Friday, May 14, 2010

The Southern Invasion of NYC


Found this article while researching for my annual report. I don't think I mentioned, but the company I am designing my annual report for is Sturm, Ruger and Co. which is a producer and seller of firearms.  Hence, why I was reading Garden and Gun magazine online. Thought this article was interesting. Would love to move to NYC when I am finished at PC!

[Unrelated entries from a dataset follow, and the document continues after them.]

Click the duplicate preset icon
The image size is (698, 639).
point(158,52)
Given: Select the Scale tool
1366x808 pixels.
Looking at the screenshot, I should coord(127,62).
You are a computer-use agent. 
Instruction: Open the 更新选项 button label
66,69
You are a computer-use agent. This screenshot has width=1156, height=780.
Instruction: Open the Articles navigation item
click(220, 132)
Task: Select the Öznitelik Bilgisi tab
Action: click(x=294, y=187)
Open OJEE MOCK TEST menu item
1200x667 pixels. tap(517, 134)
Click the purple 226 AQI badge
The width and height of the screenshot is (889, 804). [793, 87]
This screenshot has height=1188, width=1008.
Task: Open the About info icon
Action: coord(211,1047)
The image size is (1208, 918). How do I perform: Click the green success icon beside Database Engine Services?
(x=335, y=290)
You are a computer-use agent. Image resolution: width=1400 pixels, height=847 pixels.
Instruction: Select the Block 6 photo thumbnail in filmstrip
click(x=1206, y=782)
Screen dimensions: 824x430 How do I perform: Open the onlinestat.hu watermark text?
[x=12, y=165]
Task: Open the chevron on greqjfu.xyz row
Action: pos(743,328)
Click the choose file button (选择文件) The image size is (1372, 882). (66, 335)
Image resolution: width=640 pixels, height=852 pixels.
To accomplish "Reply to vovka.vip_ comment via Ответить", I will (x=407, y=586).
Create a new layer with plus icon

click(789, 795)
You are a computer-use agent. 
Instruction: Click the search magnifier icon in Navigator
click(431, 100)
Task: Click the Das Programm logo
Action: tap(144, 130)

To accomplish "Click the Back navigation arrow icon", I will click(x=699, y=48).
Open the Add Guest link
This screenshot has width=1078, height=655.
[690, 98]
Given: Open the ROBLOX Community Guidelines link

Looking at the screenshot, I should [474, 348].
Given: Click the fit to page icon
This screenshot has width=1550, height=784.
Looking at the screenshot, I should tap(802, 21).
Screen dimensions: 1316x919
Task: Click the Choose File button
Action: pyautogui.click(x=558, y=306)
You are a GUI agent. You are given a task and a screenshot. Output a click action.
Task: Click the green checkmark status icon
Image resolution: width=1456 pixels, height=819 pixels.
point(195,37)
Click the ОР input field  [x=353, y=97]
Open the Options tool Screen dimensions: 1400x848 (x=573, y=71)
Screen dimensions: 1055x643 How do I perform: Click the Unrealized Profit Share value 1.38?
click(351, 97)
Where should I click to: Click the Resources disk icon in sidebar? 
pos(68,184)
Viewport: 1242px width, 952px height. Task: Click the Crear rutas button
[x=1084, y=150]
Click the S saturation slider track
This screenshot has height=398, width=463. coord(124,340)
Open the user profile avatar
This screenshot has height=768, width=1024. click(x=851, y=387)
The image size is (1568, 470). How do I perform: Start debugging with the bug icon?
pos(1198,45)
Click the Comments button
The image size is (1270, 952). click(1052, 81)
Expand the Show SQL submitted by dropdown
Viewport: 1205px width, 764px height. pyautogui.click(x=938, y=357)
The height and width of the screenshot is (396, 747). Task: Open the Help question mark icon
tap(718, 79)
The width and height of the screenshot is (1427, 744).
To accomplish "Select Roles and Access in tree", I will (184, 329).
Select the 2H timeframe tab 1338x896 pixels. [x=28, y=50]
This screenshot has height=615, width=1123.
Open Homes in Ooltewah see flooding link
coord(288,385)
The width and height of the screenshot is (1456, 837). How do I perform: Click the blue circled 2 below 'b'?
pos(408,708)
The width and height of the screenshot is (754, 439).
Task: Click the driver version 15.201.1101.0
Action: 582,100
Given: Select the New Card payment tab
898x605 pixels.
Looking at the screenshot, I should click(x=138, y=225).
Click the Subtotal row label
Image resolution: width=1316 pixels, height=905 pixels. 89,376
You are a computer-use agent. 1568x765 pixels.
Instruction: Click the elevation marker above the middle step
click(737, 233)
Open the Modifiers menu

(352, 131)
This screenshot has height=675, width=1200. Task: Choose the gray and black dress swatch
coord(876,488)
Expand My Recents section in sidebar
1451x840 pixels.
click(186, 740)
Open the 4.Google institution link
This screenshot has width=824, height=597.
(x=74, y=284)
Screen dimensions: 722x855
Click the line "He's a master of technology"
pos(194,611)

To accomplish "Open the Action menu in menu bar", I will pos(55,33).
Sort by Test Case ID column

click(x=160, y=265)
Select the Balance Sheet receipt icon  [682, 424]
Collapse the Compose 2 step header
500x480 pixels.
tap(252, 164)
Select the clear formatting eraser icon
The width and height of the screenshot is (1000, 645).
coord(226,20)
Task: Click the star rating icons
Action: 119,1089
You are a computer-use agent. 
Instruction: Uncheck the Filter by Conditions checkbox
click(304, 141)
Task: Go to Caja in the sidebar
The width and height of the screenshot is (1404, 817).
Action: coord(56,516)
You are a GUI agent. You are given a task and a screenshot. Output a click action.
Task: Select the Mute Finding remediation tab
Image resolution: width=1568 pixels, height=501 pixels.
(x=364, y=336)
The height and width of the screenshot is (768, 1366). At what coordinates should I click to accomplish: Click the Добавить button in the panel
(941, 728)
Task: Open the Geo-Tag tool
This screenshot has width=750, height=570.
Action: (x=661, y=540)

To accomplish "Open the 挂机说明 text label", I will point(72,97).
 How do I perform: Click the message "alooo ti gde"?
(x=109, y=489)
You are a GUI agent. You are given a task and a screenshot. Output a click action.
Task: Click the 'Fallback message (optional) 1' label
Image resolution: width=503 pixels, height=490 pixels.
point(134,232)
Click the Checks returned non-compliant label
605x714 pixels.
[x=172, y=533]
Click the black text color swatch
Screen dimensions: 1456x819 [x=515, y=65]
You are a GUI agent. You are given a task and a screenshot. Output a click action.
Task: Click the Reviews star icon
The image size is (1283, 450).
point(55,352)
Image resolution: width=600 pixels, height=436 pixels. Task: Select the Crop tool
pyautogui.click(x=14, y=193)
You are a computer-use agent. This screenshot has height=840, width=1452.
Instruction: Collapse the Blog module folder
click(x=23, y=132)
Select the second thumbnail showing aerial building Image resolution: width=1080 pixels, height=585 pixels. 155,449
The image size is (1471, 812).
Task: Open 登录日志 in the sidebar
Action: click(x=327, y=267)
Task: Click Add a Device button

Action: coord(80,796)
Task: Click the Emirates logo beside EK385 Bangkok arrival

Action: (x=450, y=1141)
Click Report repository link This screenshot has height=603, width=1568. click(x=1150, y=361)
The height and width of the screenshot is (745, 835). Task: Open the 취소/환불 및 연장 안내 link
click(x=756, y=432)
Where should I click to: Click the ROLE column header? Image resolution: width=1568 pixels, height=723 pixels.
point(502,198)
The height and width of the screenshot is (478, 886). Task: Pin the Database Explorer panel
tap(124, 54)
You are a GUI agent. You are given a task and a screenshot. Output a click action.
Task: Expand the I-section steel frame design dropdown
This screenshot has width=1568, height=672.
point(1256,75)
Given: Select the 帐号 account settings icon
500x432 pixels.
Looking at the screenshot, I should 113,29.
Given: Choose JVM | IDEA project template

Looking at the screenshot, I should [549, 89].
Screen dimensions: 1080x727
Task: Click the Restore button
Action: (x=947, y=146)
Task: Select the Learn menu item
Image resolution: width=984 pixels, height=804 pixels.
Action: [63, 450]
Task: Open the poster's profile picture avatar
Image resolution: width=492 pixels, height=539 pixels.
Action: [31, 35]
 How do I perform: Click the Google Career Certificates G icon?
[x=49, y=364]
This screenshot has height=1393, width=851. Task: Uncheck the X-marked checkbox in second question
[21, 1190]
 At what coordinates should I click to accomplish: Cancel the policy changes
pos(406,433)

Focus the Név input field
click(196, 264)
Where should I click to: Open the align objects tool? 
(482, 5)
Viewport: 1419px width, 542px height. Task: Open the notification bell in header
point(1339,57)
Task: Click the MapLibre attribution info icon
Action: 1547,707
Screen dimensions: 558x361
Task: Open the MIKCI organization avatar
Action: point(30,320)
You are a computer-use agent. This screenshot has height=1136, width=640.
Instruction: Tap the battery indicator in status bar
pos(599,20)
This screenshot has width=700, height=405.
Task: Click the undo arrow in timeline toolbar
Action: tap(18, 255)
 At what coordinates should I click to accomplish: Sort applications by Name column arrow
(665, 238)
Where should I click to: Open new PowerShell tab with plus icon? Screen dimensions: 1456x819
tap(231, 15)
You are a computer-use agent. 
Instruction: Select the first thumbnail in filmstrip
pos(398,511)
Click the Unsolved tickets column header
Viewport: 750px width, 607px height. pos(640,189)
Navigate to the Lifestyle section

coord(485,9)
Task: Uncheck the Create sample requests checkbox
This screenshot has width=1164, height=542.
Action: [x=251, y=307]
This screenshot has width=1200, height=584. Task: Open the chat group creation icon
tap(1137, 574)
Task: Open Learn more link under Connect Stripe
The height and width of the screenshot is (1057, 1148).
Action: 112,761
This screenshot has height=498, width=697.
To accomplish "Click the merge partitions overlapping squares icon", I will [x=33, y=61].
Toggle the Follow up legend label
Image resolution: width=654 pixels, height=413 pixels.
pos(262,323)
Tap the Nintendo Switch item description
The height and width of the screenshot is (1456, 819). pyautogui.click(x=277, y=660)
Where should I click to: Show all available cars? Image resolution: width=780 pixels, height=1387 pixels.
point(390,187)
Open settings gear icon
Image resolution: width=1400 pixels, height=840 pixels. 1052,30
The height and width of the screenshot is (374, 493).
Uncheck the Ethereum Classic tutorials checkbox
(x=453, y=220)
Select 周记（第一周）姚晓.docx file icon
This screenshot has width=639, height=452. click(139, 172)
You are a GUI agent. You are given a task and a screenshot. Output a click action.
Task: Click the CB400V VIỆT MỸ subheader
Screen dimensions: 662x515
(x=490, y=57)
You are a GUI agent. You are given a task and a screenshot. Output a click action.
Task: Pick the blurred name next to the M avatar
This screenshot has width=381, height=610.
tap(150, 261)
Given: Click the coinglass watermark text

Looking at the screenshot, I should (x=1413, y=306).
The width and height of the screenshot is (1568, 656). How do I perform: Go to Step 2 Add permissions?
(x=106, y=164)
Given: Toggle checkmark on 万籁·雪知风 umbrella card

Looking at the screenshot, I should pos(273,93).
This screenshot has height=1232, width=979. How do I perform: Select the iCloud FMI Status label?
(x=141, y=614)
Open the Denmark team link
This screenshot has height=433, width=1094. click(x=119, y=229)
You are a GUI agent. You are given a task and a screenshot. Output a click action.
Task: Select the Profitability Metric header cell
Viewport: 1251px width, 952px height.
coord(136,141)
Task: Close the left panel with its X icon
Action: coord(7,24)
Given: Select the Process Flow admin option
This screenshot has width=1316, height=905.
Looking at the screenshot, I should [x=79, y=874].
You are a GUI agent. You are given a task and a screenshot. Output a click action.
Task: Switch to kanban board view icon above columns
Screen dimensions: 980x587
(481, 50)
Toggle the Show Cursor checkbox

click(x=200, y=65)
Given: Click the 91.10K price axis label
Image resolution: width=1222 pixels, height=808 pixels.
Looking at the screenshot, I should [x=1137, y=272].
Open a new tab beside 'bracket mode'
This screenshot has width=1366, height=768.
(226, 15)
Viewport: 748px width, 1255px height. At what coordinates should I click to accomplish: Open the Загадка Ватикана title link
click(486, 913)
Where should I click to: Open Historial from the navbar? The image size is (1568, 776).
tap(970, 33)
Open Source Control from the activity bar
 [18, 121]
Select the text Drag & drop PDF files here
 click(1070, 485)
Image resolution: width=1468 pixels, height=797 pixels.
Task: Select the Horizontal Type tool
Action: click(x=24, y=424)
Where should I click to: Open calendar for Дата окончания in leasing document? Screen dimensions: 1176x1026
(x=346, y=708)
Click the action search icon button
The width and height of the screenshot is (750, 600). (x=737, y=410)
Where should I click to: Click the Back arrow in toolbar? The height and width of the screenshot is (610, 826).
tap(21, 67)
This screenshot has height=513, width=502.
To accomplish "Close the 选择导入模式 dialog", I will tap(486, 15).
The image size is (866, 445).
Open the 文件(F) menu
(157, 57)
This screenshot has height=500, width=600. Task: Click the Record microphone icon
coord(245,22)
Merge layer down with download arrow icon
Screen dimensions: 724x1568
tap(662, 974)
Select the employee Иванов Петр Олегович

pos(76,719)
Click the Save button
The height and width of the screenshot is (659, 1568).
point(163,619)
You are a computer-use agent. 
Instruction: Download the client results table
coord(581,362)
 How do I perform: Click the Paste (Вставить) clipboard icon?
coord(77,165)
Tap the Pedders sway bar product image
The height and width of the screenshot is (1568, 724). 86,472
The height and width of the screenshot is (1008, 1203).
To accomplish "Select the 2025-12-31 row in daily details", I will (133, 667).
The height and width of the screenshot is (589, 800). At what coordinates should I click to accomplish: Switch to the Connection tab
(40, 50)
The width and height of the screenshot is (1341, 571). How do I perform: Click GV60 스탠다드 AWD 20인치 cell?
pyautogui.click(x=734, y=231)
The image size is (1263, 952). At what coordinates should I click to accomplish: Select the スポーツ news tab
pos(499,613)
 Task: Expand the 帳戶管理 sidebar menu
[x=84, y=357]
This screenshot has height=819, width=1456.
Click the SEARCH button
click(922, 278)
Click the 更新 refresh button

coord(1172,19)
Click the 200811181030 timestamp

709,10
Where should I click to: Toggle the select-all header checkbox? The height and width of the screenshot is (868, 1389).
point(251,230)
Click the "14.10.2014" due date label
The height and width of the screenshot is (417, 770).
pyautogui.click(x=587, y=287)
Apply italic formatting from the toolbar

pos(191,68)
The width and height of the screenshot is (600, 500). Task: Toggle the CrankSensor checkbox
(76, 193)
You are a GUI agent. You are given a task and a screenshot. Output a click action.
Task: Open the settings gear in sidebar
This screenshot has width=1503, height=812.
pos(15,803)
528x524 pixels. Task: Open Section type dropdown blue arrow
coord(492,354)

BY JESSICA MISCHNER | APRIL/MAY 10 | CITY PORTRAIT

The Southern Invasion of NYC

Southern culture is hot in the Big Apple. Here's how and where to find it
Famous Southern story: In the spring of 1963, a young Mississippian named Willie Morris hops a Greyhound bus bound for New York City. In short order, he goes on to become the youngest editor in chief ever to preside over Harper’s magazine, a star of Manhattan’s literary scene, and close personal friends with the likes of William Styron and Frank Sinatra. But for all his success, and much as he loves New York, Morris never feels comfortable in the place he refers to as the “Big Cave.” He longs for his hometown of Yazoo City and the “lush hills” of his boyhood. Describing this internal struggle in his best-selling 1967 memoir, North Toward Home, he says, “The massive office buildings where people worked, the jostling for position in the elevators…, the windows opening out onto other office buildings equally massive and impersonal—all this was part of a way of living unknown to me, uprooted from the earth and its sources.”
Poor Willie. If only he’d moved to New York City a few decades later, he would have felt much more at home.
Our Kind of Town 
Southerners have been moving to Manhattan—and then pining for their childhood towns—for as long as they’ve had the means to travel north. James Buchanan Duke expanded his tobacco business from North Carolina to Manhattan in 1884 and became the toast of the town. More recently, Newsweek editor in chief and Pulitzer Prize–winning author Jon Meacham (Tennessee), fashion pioneer Geoffrey Beene (Louisiana), and interior designer Charlotte Moss (Virginia) have all made their names—and their homes—in New York City. The list of successes is long, and it inspires even more of us. My own journey to the Big Apple involved a fourteen-hour road trip from my hometown, Camden, South Carolina, to a tiny first-floor apartment in SoHo. My dad drove me up, unpacked my meager belongings, took me to dinner, and left—all in the same day. He figured I’d be starved for Southern culture, but in no time I’d made a network of friends from across the SEC and found a few great soul food restaurants. 
In the last few years, the influx of Southerners has reached a tipping point, and what was once a fringe migration has blossomed into a full-fledged cultural movement. “In the same way that there are more Jews in New York than any other place except Israel, there are now more Southerners in New York than anywhere except the South,” jokes restaurateur (and St. Louis native) Danny Meyer, whose pioneering ventures—Gramercy Tavern, Big Apple Barbecue Block Party, Union Square CafĂ©—made farm-fresh ingredients cool again. “You can feel the influence of that across every category of life.”